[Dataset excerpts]
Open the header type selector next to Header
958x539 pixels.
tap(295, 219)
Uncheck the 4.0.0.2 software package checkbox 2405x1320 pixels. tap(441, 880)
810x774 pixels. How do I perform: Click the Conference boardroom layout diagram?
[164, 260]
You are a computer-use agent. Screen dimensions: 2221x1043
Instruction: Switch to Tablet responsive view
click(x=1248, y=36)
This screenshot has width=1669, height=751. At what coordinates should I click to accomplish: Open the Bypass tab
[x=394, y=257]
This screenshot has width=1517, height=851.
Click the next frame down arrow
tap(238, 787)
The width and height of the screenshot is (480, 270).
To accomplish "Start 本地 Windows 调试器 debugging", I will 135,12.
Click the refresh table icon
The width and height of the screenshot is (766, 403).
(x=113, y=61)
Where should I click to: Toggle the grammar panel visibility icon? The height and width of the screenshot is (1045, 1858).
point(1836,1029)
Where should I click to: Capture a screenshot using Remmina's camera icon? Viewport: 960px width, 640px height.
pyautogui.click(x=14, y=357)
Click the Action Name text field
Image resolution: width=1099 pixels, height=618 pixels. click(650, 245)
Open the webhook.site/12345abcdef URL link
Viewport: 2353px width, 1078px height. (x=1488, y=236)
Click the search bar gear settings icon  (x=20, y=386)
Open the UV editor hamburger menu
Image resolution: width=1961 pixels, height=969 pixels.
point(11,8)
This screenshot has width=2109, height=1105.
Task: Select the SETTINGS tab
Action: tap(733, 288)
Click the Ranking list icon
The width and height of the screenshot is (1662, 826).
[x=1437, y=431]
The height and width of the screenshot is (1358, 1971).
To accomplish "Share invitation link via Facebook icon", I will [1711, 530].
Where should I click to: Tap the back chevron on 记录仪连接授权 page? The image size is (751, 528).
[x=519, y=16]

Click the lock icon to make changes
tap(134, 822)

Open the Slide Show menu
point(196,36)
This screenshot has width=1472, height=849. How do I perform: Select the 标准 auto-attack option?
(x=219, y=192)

Action item: The answer must consist of every line above that holds the string "will", copied exactly.

Answer for this exercise:
To accomplish "Start 本地 Windows 调试器 debugging", I will 135,12.
To accomplish "Share invitation link via Facebook icon", I will [1711, 530].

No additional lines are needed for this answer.